P’ninat Mishpat: Control of a Sefer Torah Given by a Deceased Man to a Beit Knesset

(condensed from Shurat Hadin, vol. II, pp. 238-241)

Case: The plaintiff’s (=pl) father presented a beit knesset (=def) in Israel with a sefer Torah he brought with him from Germany in 1939, as matters became dangerous there. Pl said that his father told him several times that he only lent it to def and now, after his father’s death, he wants to take the sefer Torah back. Def says that while no one remembers what was said decades ago, they have been working all along under the assumption that the Torah was donated.
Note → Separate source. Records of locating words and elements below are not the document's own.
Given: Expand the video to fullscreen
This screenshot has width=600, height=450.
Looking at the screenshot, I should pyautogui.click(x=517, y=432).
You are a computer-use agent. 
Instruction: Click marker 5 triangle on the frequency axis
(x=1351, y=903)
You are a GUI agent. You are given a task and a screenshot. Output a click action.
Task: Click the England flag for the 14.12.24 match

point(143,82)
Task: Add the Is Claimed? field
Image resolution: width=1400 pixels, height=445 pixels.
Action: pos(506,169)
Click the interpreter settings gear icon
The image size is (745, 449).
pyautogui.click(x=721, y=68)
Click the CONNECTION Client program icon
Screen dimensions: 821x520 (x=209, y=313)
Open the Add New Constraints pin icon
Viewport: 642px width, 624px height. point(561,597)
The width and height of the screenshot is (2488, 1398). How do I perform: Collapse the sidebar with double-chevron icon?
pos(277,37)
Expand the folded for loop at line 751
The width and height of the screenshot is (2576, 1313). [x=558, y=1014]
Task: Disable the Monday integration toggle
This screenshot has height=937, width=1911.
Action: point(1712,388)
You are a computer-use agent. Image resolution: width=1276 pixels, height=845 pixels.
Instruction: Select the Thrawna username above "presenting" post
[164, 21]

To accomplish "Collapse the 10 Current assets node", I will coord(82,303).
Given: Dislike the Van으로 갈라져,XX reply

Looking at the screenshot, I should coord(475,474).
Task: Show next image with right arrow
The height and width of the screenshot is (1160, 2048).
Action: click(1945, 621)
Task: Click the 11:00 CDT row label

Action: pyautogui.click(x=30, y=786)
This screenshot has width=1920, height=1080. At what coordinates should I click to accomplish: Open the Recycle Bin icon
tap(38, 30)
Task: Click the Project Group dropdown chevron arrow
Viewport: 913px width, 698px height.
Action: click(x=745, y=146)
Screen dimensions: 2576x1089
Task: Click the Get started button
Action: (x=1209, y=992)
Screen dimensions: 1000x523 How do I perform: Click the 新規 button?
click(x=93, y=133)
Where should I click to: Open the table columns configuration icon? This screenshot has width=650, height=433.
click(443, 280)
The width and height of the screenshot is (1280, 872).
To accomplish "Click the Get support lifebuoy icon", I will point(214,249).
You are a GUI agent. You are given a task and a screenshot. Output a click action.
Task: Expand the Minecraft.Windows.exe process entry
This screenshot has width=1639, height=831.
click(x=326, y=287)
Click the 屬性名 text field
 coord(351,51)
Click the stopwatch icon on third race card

This is because when a sefer Torah is lent, the owner has to pay for insurance, periodic repairs, etc., which pl admits he and his father have not done.

 

Ruling: The Shulchan Aruch (Orach Chayim 153:20) says that if it is known that a sefer Torah belonged to someone’s father but it is now in the possession of a beit knesset, we do not say that the beit knesset has control unless there is evidence. The Beit Yosef explains that this is because it is normal for one who owns a sefer Torah to leave it in the possession of a beit knesset. The Taz (ad loc.) cites those who argue because he who gave the sefer Torah should have ensured that he had proof that he loaned it on condition that he could take it back. However, the Taz accepts the Maharik’s opinion. The Aruch Hashulchan (OC 153:43) says that there is no machloket, and it depends if we knew for sure that it was his father’s sefer Torah. The Mishna Berura (153:43) says that only if we know that it was originally given on loan would the beit knesset have to bring proof, but if it was given without specific stipulation we assume that it was bequeathed to the beit knesset permanently. Therefore, in this case, where it was not established that the Torah was given on loan and this is strengthened by the fact that expenses were not paid, def has the upper hand and pl must provide evidence.

One could advance an argument based on Rav Akiva Eiger’s (Yoreh Deah 270) opinion that one who owns only one sefer Torah should not donate it to a beit knesset, because in so doing he uproots his mitzva to own a sefer Torah. According to that, we could say that we are to assume that pl’s father did not donate it. However, in this case, there are proofs [beyond our scope] that pl’s father did not acquire ownership of the sefer Torah from the beit knesset in Germany but received permission from them to transfer it to Eretz Yisrael. In that case, all he had was tovat hana’ah (the power to make decisions about who would benefit from the object). The Shach and Netivot Hamishpat (end of Choshen Mishpat 276) rule that one is not able to inherit tovat hana’ah from his parent.